Why am I passionate about this?
I am a biographer and literary scholar who loves to resurrect stories otherwise lost to history. I first felt this calling on football Saturdays at the University of North Carolina-Chapel Hill, when I would sneak into the Rare Book Room to pore over old records, while my friends all went to the game. There I checked out manuscript boxes that told stories of the communities I inhabited. On these Saturdays, I started to see the invisible forces that created my physical world and marked my presence. Every book I picked below does the same precise work—they make visible a past that shapes our present.
Gregg's book list on recovering lost histories
Why did Gregg love this book?
Everyone knows the life and times of Benjamin Franklin, but what about the extraordinary experiences and opinions of his beloved sister, Jane Franklin?
“Gabby, frank, and vexed,” Jane’s life story demonstrates a smart, witty, and hardworking woman who birthed 12 children and survived the death of all of them but one. The hidden history of women in early America comes alive through Lepore’s sleuthing arts in this compelling nugget of forgotten history.

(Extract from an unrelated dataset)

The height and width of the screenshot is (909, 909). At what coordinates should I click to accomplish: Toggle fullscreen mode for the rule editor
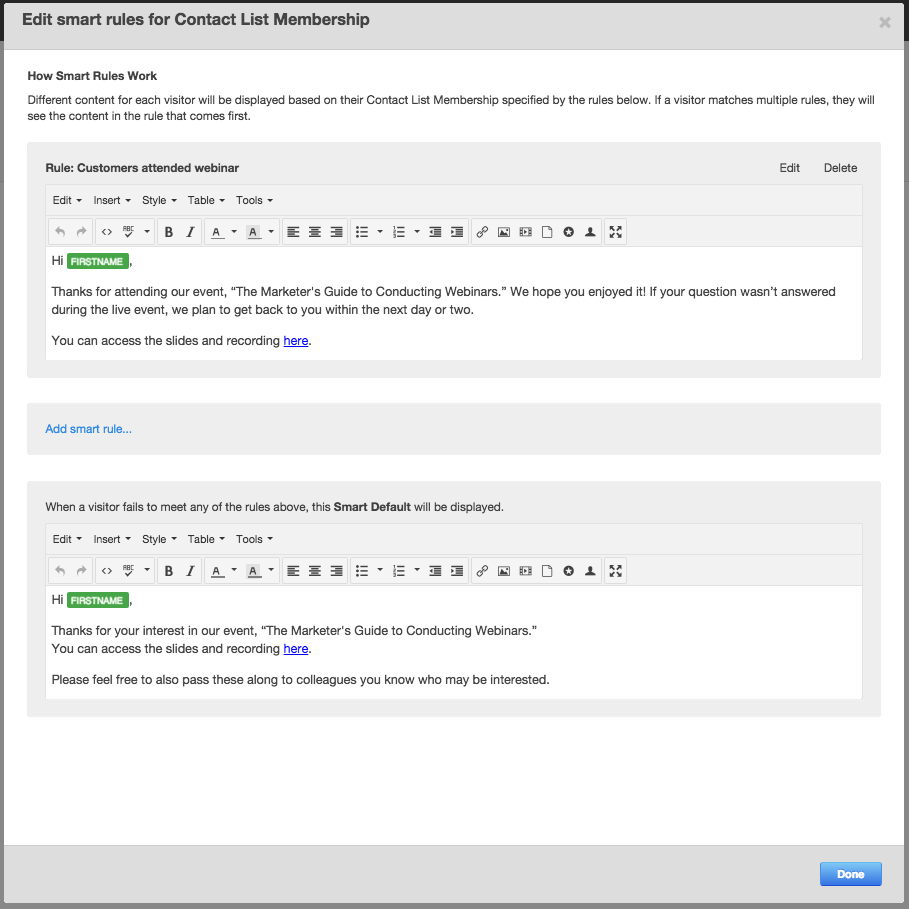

6 authors picked Book of Ages as one of their favorite books, and they share why you should read it.
NATIONAL BOOK AWARD FINALIST
ONE OF THE BEST BOOKS OF THE YEAR
NPR • Time Magazine • The Washington Post • Entertainment Weekly • The Boston Globe
A NEW YORK TIMES NOTABLE BOOK
From one of our most accomplished and widely admired historians—a revelatory portrait of Benjamin Franklin's youngest sister, Jane, whose obscurity and poverty were matched only by her brother’s fame and wealth but who, like him, was a passionate reader, a gifted writer, and an astonishingly shrewd political commentator.
Making use of an astonishing cache of little-studied material, including documents, objects, and portraits only just discovered, Jill Lepore…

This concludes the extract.